How Richard Epstein's highly influential, highly politicized scholarship cemented Tea Party dogma

Stefan Glerum

When I joined the faculty of the University of Chicago Law School in 1981, there were two defining figures: Richard Posner and Richard Epstein. Posner was the world’s most important voice in the emerging field of “law and economics.” At the time he believed that courts should “maximize wealth.” Epstein, a defender of personal autonomy with strong libertarian inclinations, was Posner’s most vocal critic. At the University of Chicago Law School lunch table, where the faculty ate four times each week, the two had some fierce struggles. Tempers flared. No one who was there will forget those lunches, which sometimes seemed like a form of combat.

Neither Epstein nor Posner had a lot to say about constitutional law; much of their focus was on private law and in particular on the law of torts. Posner had made his reputation with a famous article called “A Theory of Negligence,” in which he argued that under the common law, people who harmed others were held liable, and had to pay damages, only if the benefits of taking precautions outweighed the costs. In an article called “A Theory of Strict Liability,” Epstein took a different view. He argued that if one person harmed another, he had to pay damages, even if the benefits of taking precautions did not outweigh the costs. Epstein made a number of economic arguments, suggesting that strict liability was preferable on economic grounds. But it was clear that he was motivated, in significant part, by a concern for personal autonomy. Epstein seemed to think that if someone hurts you, he has to pay you.

Epstein also produced a brilliant essay on the problem of “nuisance.” In law, a nuisance arises when someone creates an unreasonable interference with people’s enjoyment of their property. Loud noises or noxious fumes can create a nuisance. Epstein explored, and had evident sympathy for, a simple intuitive judgment about corrective justice: if people are injuring you, they have to stop. But he insisted that the real world complicates  the use of that judgment. People face various barriers to initiating lawsuits, and when many people are injured by an action, as in the case of pollution, the private law system may be inadequate. But in Epstein’s view, we should always keep in mind the central goals of that system, one of which is to render “to each person whatever redress is required because of the violation of his rights by another.” He contended that it “is possible, both in the pollution cases and in the others that we have considered, to trace the heritage of private law concepts into problems which, solely because of their bulk and unwieldiness, have become the proper subject of the public law.”
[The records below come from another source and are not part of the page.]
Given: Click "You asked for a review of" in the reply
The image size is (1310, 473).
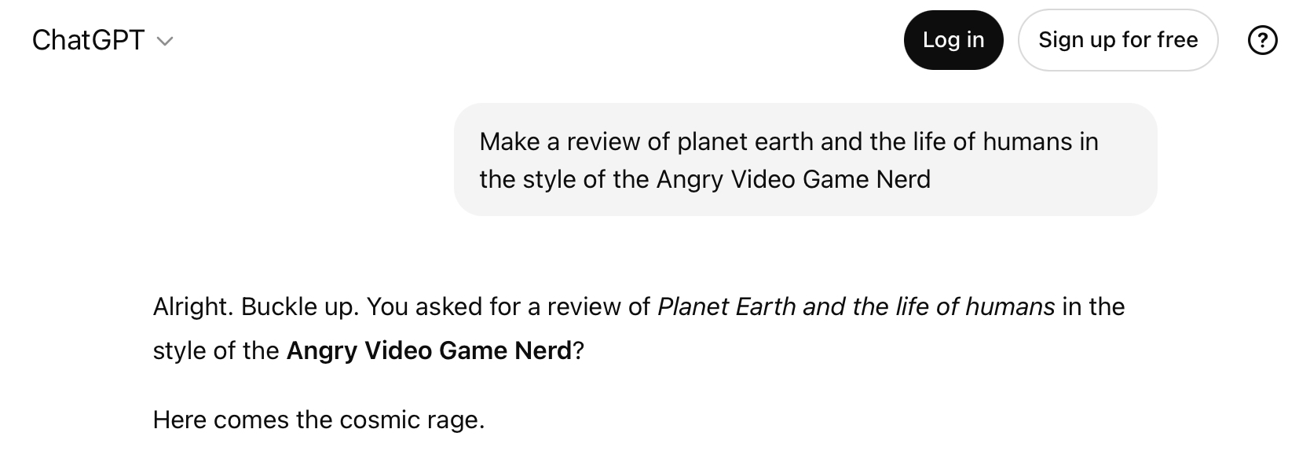Looking at the screenshot, I should [x=508, y=306].
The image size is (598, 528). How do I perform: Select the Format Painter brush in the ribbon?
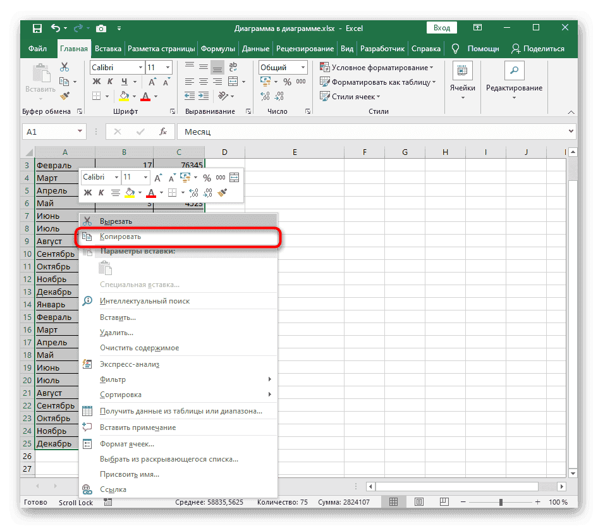(64, 96)
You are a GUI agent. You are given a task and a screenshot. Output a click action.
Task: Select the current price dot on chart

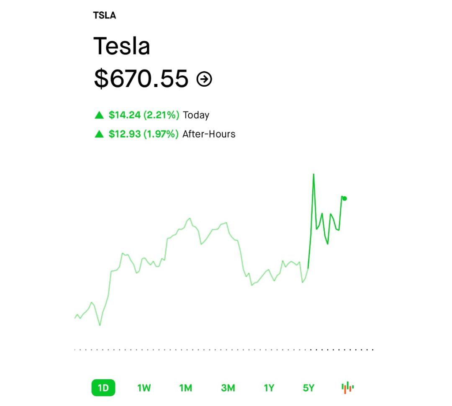[x=344, y=198]
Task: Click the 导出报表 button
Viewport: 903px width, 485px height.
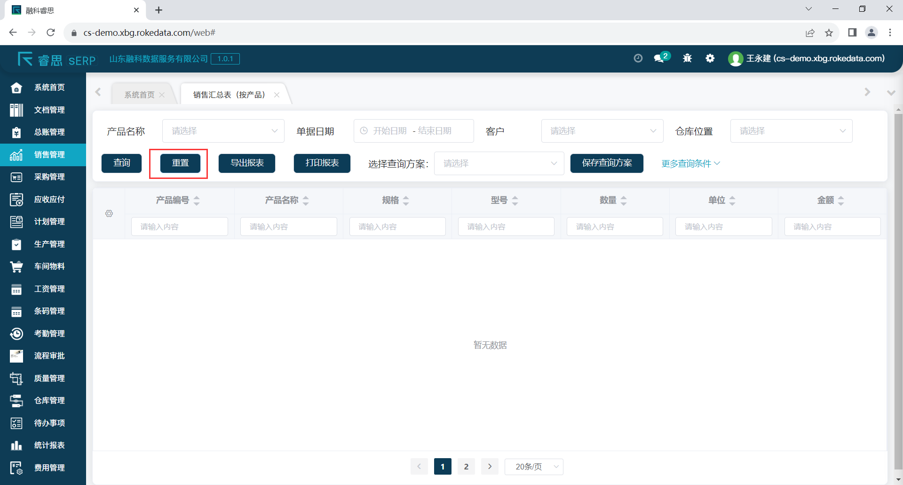Action: pos(247,163)
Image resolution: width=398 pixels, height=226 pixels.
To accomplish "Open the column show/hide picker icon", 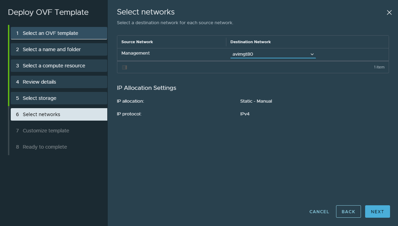I will tap(125, 67).
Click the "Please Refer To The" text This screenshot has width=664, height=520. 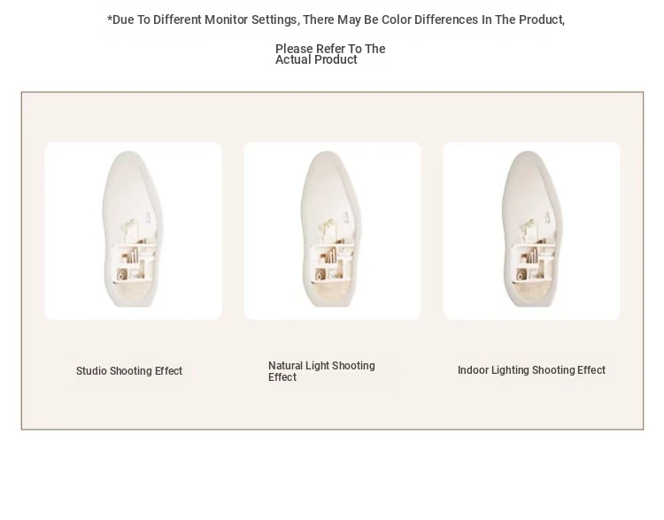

In the early 1980s, Epstein was an expert on the law of tort, property, and contract; he did not teach constitutional law. But in view of his work on nuisance, his libertarian inclinations, and his deep skepticism about regulation and regulators, he became acutely interested in the Fifth Amendment’s Takings Clause, which forbids the federal government from taking people’s property except for “public use” and on provision of just compensation. In 1985, he published a book called Takings: Private Property and the Power of Eminent Domain, which asserted that a great deal of what is done by modern governments is an unconstitutional “taking.” In Epstein’s view, it was worth wondering whether regulations that purport to help disadvantaged people—such as minimum-wage and maximum-hour laws—should be counted as constitutionally dubious “takings.” “It will be said that my position invalidates much of the twentieth-century legislation, and so it does,” Epstein remarked. “But does that make the position wrong in principle?”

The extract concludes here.